Schools and tertiary institutions have lost a lot of income from foreign students locked out of the country by Covid-19.
They have an opportunity to recoup some of that by attracting northern hemisphere students for the second semester.
That would require strict isolation and quarantine for two weeks.
Given the omnishambles at the border and the bottle neck with returning citizens and residents, there’s no hope of that being done at facilities being run by the government.
Why not let the the host institutions run their own isolation and quarantine places?
They would have a lot of skin in the game – money to be made if successful and the knowledge that they’d not only make significant financial losses, their reputations would also be at risk if they failed.
Providing all the costs of isolation, quarantine and any treatment of people who had Covid-19 were met by the students directly, or through the institutions, the taxpayer would not have to pay.
If they were coming to southern institutions students could fly in to Queenstown or Dunedin so they wouldn’t add to the congestion in Auckland.
Schools, polytechs and universities would earn some much-needed income for themselves and foreign exchange for the country.
Students, and their families, would have to trust that the private sector would do better than the public one has but proving that shouldn’t be hard.

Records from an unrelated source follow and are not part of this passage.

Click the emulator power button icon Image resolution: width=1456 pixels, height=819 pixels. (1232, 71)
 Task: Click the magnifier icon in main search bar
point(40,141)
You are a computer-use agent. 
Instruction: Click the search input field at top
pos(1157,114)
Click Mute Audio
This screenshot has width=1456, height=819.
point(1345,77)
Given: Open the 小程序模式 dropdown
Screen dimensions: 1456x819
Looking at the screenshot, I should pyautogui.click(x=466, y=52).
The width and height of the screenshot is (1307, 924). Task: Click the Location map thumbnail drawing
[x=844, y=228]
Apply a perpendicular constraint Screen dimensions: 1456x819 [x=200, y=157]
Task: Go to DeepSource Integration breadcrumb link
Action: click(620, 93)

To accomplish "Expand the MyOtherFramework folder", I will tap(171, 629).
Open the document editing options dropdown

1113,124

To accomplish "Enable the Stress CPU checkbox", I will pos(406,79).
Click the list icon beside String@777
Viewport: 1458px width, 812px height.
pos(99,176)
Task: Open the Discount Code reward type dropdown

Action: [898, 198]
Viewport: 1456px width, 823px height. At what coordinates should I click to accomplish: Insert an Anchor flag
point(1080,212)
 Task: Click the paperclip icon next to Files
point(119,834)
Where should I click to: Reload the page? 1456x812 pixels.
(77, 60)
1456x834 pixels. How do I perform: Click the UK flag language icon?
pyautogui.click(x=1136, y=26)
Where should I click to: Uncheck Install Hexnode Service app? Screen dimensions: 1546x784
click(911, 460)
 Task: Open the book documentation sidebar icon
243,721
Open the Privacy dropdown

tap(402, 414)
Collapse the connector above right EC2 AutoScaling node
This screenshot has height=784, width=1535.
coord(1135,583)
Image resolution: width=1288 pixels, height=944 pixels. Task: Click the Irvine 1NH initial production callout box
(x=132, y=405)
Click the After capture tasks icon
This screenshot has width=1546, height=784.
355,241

People, and organisations, with skin in the game will almost always do better than those, like bureaucrats and public providers, whose income isn’t hurt by their incompetence and they would have to ensure they had the right systems and procedures from the start.
They have the very real incentive of so much to gain from getting it right and too much to lose from failing to risk getting it wrong.
The only sticking point is the government which has shown it can’t trust its own agencies and probably won’t risk trusting private institutions.